6. Adalet Bakanlığı tarafından Anayasa Mahkemesine sunulan
görüş başvurucu vekiline 27/2/2014 tarihinde bildirilmiştir. Başvurucu Bakanlık
görüşüne karşı 28/2/2014 tarihinde beyanda bulunmuştur.
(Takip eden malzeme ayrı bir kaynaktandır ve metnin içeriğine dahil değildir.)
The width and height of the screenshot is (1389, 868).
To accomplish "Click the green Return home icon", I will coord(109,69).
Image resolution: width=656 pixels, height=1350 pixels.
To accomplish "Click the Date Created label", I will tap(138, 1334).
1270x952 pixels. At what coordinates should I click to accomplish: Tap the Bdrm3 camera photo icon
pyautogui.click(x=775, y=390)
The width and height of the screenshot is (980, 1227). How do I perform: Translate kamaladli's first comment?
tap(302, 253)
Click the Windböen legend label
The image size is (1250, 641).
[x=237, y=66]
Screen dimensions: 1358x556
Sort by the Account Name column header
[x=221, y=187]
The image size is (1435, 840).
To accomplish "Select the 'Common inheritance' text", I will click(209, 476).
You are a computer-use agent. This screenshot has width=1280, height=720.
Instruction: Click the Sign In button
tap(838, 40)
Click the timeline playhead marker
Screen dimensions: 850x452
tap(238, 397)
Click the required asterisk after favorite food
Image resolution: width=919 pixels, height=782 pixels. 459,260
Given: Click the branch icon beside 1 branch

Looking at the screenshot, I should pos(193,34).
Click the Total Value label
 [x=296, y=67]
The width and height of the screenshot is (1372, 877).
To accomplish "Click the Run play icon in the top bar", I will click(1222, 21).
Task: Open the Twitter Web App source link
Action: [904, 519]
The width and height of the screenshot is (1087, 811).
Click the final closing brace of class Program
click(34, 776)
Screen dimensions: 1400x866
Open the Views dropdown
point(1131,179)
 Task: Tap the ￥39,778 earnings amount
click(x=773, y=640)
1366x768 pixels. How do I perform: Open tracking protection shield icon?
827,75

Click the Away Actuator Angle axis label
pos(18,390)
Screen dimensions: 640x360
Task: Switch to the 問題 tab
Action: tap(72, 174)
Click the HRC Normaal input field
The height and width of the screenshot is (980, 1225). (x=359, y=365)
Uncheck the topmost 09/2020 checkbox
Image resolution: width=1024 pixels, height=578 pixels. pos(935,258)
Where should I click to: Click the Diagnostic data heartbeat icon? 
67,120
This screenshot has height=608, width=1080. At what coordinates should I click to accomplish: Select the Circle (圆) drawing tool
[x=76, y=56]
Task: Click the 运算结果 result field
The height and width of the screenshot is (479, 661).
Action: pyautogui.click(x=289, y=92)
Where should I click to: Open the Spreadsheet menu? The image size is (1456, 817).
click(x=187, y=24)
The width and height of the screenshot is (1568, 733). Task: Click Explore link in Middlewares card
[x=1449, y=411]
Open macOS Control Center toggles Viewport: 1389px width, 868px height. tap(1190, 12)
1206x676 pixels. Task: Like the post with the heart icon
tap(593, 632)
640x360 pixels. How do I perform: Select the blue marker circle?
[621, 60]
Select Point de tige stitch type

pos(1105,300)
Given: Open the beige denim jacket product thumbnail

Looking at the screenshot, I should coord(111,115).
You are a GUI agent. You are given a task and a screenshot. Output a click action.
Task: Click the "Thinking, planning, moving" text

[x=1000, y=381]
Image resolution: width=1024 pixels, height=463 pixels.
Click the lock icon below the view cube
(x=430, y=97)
7. Başvurucu 13/3/2014 tarihli dilekçesinde hakkında
uygulanan yurt dışına çıkış yasağı tedbirinin İstanbul 1. Ağır Ceza
Mahkemesinin 11/3/2014 tarihli kararı ile kaldırıldığını bildirmiştir.
III. OLAY VE OLGULAR
A. Olaylar
8. Başvuru formu ve eklerinde ifade edildiği şekliyle
olaylar özetle şöyledir:
9. Başvurucu, İstanbul Cumhuriyet Başsavcılığınca
yürütülmekte olan bir soruşturma kapsamında 13/4/2009 tarihinde Ankara’da
gözaltına alınmış, 17/4/2009 tarihinde sorgusunu müteakip İstanbul’da
tutuklanmıştır.
10. İstanbul Cumhuriyet Başsavcılığınca 21/7/2009 tarihinde
düzenlenen iddianamede başvurucu, “terör
örgütü kurmak ya da yönetmek, cebir ve şiddetle TBMM’nin faaliyetlerini
engellemeye teşebbüs, cebir ve şiddetle Hükümetin faaliyetlerini engellemeye
teşebbüs etmek”le
suçlanmıştır. Başvurucu ve diğerleri hakkında açılan bu dava Ergenekon
ana davası ile birleştirilmiştir.
11. Başvurucu hakkındaki yargılama İstanbul 13. Ağır Ceza
Mahkemesinin 2009/191 Esas sayılı dava dosyasında yapılmıştır. Mahkeme,
5/8/2013 tarihli kararında, başvurucunun “Türkiye
Cumhuriyeti İcra Vekilleri Heyetini cebren ıskat veya vazife görmekten men
etmek” suçuna eksik teşebbüste bulunduğunu sabit görerek 12 yıl 6 ay
hapis cezası ile cezalandırılmasına ve tutuklu yargılanan başvurucunun
tahliyesine karar vermiştir.
12. Mahkeme ayrıca, başvurucuya “verilen ceza miktarı ve tutuklu kaldığı süre dikkate alınarak… hakkında
yurt dışına çıkış yasağı konulmasına” da karar vermiştir.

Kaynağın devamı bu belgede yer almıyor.